Advances in technologies such as cloud-based high-performance computing, AI, and machine learning are leading us closer to a “push-button manufacturing.” future, but despite these advances, the fact remains that design and manufacturing are largely disconnected. Autodesk's Diego Tamburini explains how to break down the siloes.
The need for closing the gap between design and manufacturing teams is overwhelmingly compelling; traditionally, by the time a product has been designed, only 8% of the product budget has been spent, but 80% of the cost of the product has been locked in.
Some design solutions (such as CAD, or add-ons to CAD) offer some ‘design for manufacturability’ (DFM) capabilities, but they are very limited. This is mainly because DFM is very difficult to achieve, but also because of the history behind software companies who produce these tools. But this is changing; the leading software companies in the industry are building or acquiring capabilities to cover the entire product development lifecycle. So, the incentive (and ability) to better connect its various phases is growing.
Let’s explore three fundamental approaches to software solutions for connecting design and manufacturing:
Check the design against rules
With this approach, the design is checked against a set of rules, and violations are highlighted for the designer to see and alter without leaving their familiar CAD environment. Since these rules are commonly focused on feasibility, solutions that implement this rule-checking approach are called Design for Manufacturability (DFM) solutions.
DFM solutions can identify feasibility issues early on, and capture some of the best practices and manufacturing tribal knowledge floating around the company; but they are also very limited.
Firstly, they focus almost exclusively on machining, sheet metal, casting, and injection molding. Yet more importantly, rules can only encapsulate a limited subset of manufacturability considerations appropriately. Rules are OK for making pass/fail determinations based on geometric properties such as distances, thicknesses, clearances, draft angles, radii, and interferences, but are inadequate for anything more complex.
For example, running simulations, checking the design against the manufacturing capabilities of a given machine, suggesting alternative designs or manufacturing processes, and optimising the design against multiple goals. As such, organisations should instead look to move to checking design against manufacturing capabilities.
Check the design against manufacturing capabilities
With this method, designers check their designs against the actual manufacturing capabilities available to the company (internally or via suppliers). This could be achieved, in increasing level of sophistication, by:
- enabling a closer collaboration between designers and manufacturing engineers
- arming the designer with tools to check for manufacturability by themselves
- having the system automatically check for manufacturability as the design progresses
- having a system that not only checks whether the design can be made, but that proactively suggests alternatives to improve its manufacturability. This could include encouraging reusability or modularity, identifying opportunities to reduce the number of parts or fasteners, proposing a better material or manufacturing technology, or a better sequence of operations.
Advances in AI, machine learning, and cloud-based high-performance computing are making this possible and it’s a future we can start to develop today.
Some Manufacturing-as-a-Service (or cloud manufacturing) companies are already offering some degree of design for manufacturability validation via this approach. For example, ProtoLabs offers DFM analysis for 3D printing, CNC machining, and injection molding and Shapeways provides automated and manual checks, as well as some geometry fixing tools.
Generate a manufacturable design
A step further is ‘generative design’, which mimics nature’s evolutionary approach to design. Designers or engineers input design goals into generative design software, along with parameters such as materials, manufacturing methods, and cost constraints. Then, using cloud computing, the software explores all the possible permutations of a solution, quickly generating design alternatives.

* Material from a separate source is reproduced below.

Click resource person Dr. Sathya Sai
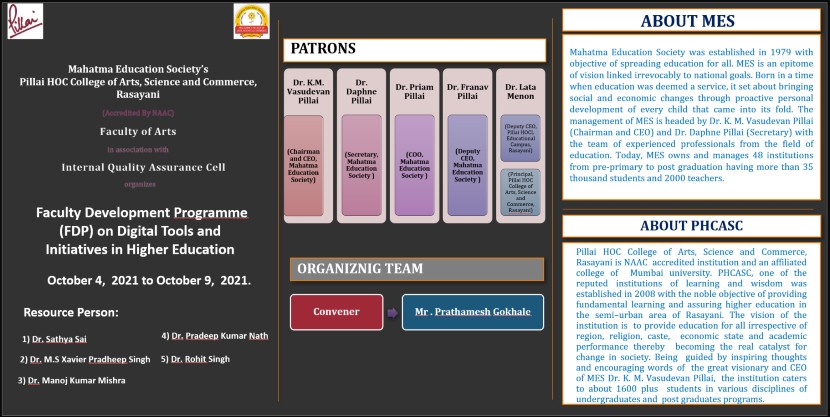The height and width of the screenshot is (417, 830). pyautogui.click(x=62, y=340)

Following this approach, manufacturability is baked into the parameters used to generate the design. So, instead of defining the geometry of a part and then checking it for manufacturability, the system generates a design that is manufacturable in the first place. If it cannot be made, it’s not proposed as a design alternative. This effectively blurs the lines between design and manufacturing and gets us closer to the “push button manufacturing” nirvana.
Design for additive manufacturing is particularly suited for this approach because of the organic, curvy geometries often produced by generative design algorithms. In fact, there are already a few real-world examples of generative design used to produce parts that are 3D-printable, such as Airbus A320 partition, the Hack Rod performance car, and the Under Armour 3D-printed shoes.
We’re reaching a tipping point that allows us all to take a fresh look at the problem and come up with new and innovative ways to connect design and manufacturing. Key technologies are reaching their maturity and are becoming more applicable, while industry forces are pushing for a closer integration between design and manufacturing.
As an industry, we spend tremendous amounts of time and resources figuring out how we are going to manufacture our designs. We cannot afford this waste anymore – and, crucially, we don’t have to.